To characterize the involvement of costimulatory pathways in the pathogenesis of myasthenia gravis (MG), a multiparameter flow cytometry assay was adopted to enumerate blood mononuclear cells (MNC) expressing CD28, CD80, CD86, CD40, and CD40L molecules in patients with MG and healthy subjects. Patients with MG had lower percentages of CD8(+)CD28(+) cells, augmented percentages of CD4(+)CD80(+), CD4(+)CD86(+), CD8(+)CD80(+), CD8(+)CD86(+), CD14(+)CD80(+), and CD14(+)CD86(+) cells, and similar levels of cells expressing CD40 and CD40L and of B cells expressing CD80 and CD86 compared to the controls. Patients with early onset of MG (<40 years) had lower percentages of CD3(+)CD86(+), CD4(+)CD86(+), CD8(+)CD86(+) T cells and CD20(+)CD86(+) B cells compared to those with late onset (>40 years). There was a positive correlation between the patients' age and percentages of CD86(+) cells. The data indicate that the CD28/CD80-CD86 costimulatory pathway is involved in MG. The high percentages of CD80 and CD86 positive T cells and monocytes may reflect persistent activation of T and B cells, whereas the low CD28 expression may be the result of chronic exposure to CD80 and CD86. These molecules could be the focus for new and improved immunomodulating therapies of MG.
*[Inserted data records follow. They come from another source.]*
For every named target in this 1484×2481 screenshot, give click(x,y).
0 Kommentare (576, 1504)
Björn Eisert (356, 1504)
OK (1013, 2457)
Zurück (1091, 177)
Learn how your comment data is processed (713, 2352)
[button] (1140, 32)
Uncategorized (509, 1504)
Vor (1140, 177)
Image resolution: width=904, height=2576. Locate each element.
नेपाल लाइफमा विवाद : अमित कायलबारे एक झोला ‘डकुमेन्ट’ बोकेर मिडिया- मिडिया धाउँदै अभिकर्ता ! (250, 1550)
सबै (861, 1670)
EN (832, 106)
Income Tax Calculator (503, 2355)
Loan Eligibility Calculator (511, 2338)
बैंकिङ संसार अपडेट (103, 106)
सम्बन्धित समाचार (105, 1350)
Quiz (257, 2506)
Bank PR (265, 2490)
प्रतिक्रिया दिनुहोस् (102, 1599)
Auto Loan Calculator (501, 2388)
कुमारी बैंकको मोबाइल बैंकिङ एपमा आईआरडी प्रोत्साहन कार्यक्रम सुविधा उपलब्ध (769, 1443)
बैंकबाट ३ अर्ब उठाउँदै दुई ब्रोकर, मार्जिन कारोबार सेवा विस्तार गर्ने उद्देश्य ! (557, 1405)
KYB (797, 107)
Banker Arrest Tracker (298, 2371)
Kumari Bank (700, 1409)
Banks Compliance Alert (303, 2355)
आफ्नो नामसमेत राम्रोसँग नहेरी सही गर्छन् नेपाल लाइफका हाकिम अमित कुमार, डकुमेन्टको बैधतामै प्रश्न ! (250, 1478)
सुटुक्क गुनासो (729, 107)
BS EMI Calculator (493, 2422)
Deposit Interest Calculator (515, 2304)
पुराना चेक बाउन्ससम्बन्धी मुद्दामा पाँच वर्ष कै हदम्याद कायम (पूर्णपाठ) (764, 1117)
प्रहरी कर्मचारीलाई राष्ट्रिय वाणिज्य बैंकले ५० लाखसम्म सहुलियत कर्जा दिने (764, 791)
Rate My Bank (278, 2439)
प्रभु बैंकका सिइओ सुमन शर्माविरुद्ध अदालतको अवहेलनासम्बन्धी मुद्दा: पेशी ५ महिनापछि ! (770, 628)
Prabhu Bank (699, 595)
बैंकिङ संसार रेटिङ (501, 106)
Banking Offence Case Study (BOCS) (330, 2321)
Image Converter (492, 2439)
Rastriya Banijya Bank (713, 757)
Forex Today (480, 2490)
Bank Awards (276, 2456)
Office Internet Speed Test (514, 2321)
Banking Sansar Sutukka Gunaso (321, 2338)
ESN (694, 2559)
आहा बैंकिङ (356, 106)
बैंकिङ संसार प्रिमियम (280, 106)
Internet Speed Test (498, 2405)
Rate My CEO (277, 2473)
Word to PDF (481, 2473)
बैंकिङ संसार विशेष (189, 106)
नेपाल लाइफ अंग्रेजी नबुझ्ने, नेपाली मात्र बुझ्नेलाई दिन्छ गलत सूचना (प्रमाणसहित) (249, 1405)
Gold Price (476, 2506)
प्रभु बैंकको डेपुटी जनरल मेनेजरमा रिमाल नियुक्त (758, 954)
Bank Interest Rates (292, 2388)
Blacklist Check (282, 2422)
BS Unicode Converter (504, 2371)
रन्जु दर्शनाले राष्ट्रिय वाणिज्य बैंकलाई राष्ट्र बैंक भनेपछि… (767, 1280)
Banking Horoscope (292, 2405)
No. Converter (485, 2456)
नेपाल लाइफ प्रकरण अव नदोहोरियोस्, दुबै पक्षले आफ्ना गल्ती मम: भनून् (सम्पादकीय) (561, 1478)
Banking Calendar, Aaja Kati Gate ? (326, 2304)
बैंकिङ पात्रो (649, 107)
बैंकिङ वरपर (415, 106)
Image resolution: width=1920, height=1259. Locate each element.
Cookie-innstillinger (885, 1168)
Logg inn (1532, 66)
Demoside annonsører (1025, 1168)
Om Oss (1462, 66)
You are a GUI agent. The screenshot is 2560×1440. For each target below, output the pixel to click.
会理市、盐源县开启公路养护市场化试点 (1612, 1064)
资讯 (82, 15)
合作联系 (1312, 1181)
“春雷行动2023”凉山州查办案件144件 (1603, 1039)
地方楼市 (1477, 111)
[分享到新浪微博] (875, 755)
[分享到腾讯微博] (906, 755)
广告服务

为了明确共刺激通路在重症肌无力(MG)发病机制中的作用,采用多参数流式细胞术检测MG患者和健康受试者血液中表达CD28、CD80、CD86、CD40和CD40L分子的单个核细胞(MNC)。MG患者CD8(+)CD28(+)细胞百分比降低,CD4(+)CD80(+)、CD4(+)CD86(+)、CD8(+)CD80(+)、CD8(+)CD86(+)、CD14(+)CD80(+)和CD14(+)CD86(+)细胞百分比升高,与对照组相比,表达CD40和CD40L的细胞以及表达CD80和CD86的B细胞水平相似。与晚发型(>40岁)MG患者相比,早发型(<40岁)MG患者的CD3(+)CD86(+)、CD4(+)CD86(+)、CD8(+)CD86(+) T细胞和CD2(+)CD86(+) B细胞百分比更低。患者年龄与CD86(+)细胞百分比呈正相关。数据表明,CD28/CD80 - CD86共刺激通路参与了MG发病。CD80和CD86阳性T细胞及单核细胞的高百分比可能反映了T和B细胞的持续激活,而CD28低表达可能是长期暴露于CD80和CD86所致。这些分子可能是MG新型和改良免疫调节治疗的重点。